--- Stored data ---
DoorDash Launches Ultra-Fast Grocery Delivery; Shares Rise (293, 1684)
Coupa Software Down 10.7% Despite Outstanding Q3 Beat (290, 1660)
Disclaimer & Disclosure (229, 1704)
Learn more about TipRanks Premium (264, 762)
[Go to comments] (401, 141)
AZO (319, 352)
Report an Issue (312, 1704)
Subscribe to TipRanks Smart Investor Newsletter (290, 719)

--- Task ---
Please output the complete set of records above without any alteration.

--- Your response ---
DoorDash Launches Ultra-Fast Grocery Delivery; Shares Rise (293, 1684)
Coupa Software Down 10.7% Despite Outstanding Q3 Beat (290, 1660)
Disclaimer & Disclosure (229, 1704)
Learn more about TipRanks Premium (264, 762)
[Go to comments] (401, 141)
AZO (319, 352)
Report an Issue (312, 1704)
Subscribe to TipRanks Smart Investor Newsletter (290, 719)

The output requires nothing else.